Skip to contents

Returns a data frame of unique raw (source) variables that should be generated for a specific database/cycle. This is the correct approach for generating mock data, as we want to create the raw source data, not the harmonized variables.

Usage

get_raw_variables(cycle, variables, variable_details, include_derived = FALSE)

Arguments

cycle

Character string specifying the database/cycle (e.g., "cycle1", "cycle1_meds" for CHMS; "cchs2001" for CCHS).

variables

Data frame from variables.csv containing variable metadata.

variable_details

Data frame from variable_details.csv containing detailed specifications.

include_derived

Logical. Should derived variables be included?

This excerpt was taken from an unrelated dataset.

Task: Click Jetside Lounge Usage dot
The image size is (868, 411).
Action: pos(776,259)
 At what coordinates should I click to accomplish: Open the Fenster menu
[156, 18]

Default is FALSE (since derived variables are computed from other variables, not in raw data).

Value

Data frame with columns:

  • variable_raw - Raw source variable name (unique)

  • variableType - "Categorical" or "Continuous"

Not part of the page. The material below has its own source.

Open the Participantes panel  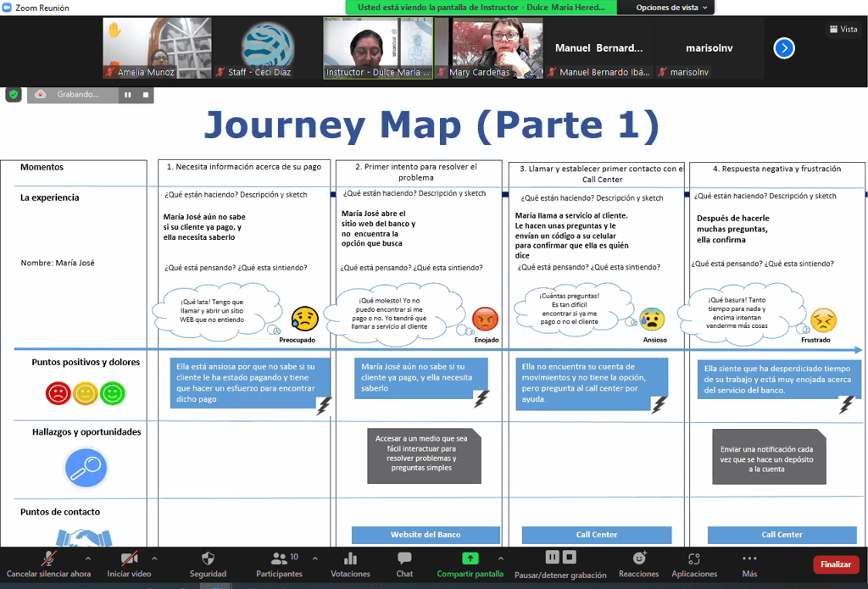point(279,559)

  • harmonized_vars - Comma-separated list of harmonized variables that use this raw variable

  • n_harmonized - Count of how many harmonized variables use this raw variable

Details

This function:

  1. Gets all variables available in the database/cycle using get_cycle_variables

  2. Extracts unique raw variable names

  3. Groups harmonized variables by their raw source

  4. Returns one row per unique raw variable

This is the correct approach because:

  • Mock data should represent raw source data (before harmonization)

  • Each raw variable should appear exactly once

  • Multiple harmonized variables can derive from the same raw variable

Examples

if (FALSE) { # \dontrun{
# Load metadata
variables <- read.csv("inst/extdata/variables.csv")
variable_details <- read.csv("inst/extdata/variable-details.csv")

# CHMS example
raw_vars <- get_raw_variables("cycle1", variables, variable_details)

# CCHS example
raw_vars_cchs <- get_raw_variables("cchs2001", variables, variable_details)

# Generate mock data from raw variables
for (i in 1:nrow(raw_vars)) {
  var_raw <- raw_vars$variable_raw[i]
  var_type <- raw_vars$variableType[i]
  # Generate the raw variable...
}
} # }